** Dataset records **
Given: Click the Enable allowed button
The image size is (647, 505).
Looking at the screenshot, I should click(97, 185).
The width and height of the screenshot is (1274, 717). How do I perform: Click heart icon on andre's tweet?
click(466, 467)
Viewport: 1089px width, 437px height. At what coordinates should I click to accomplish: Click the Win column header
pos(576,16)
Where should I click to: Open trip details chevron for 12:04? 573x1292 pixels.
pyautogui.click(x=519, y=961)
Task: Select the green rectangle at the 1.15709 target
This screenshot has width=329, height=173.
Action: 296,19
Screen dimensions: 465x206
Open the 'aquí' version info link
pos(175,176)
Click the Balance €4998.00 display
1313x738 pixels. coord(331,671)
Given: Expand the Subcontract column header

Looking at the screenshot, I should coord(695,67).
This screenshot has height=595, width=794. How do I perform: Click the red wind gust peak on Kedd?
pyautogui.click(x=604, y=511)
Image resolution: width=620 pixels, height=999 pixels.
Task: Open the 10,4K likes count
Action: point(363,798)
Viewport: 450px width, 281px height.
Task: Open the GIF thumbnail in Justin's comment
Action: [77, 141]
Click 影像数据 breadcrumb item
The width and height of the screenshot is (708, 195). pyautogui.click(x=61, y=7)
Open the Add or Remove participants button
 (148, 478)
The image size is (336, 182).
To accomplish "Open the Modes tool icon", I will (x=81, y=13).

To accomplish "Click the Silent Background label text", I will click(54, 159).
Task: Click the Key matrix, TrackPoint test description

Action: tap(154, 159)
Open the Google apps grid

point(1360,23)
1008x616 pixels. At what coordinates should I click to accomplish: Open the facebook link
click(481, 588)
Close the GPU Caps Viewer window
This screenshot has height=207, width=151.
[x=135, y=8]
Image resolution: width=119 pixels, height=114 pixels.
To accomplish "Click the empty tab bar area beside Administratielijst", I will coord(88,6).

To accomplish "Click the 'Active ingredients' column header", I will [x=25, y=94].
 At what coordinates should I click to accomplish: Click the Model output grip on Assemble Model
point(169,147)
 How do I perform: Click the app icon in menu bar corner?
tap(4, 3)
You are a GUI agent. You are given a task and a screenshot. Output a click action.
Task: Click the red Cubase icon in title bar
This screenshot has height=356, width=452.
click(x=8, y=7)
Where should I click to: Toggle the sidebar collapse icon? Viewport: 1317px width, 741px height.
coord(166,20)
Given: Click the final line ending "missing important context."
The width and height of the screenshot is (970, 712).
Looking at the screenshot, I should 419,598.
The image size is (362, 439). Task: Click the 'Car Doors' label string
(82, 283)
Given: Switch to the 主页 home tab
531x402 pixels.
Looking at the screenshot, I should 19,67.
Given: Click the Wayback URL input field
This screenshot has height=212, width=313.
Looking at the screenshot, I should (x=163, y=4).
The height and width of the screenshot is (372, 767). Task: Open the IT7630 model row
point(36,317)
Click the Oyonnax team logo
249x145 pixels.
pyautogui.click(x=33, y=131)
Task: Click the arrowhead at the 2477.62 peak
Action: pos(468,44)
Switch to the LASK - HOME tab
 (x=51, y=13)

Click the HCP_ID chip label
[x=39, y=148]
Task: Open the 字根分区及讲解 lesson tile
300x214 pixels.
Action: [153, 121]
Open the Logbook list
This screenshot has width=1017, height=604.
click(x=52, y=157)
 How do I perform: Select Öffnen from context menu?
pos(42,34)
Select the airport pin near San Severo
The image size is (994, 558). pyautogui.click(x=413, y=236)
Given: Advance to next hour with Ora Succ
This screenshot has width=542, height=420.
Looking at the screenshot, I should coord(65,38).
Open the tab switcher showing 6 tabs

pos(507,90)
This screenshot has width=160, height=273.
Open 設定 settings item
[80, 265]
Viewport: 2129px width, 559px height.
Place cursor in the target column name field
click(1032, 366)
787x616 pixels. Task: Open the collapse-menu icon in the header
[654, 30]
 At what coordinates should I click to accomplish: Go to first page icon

** What needs to be done **
Retype the items word for word, beginning at the start of the items and continuing through the line that contains "Action: 296,19".

** Right answer **
Given: Click the Enable allowed button
The image size is (647, 505).
Looking at the screenshot, I should click(97, 185).
The width and height of the screenshot is (1274, 717). How do I perform: Click heart icon on andre's tweet?
click(466, 467)
Viewport: 1089px width, 437px height. At what coordinates should I click to accomplish: Click the Win column header
pos(576,16)
Where should I click to: Open trip details chevron for 12:04? 573x1292 pixels.
pyautogui.click(x=519, y=961)
Task: Select the green rectangle at the 1.15709 target
This screenshot has width=329, height=173.
Action: 296,19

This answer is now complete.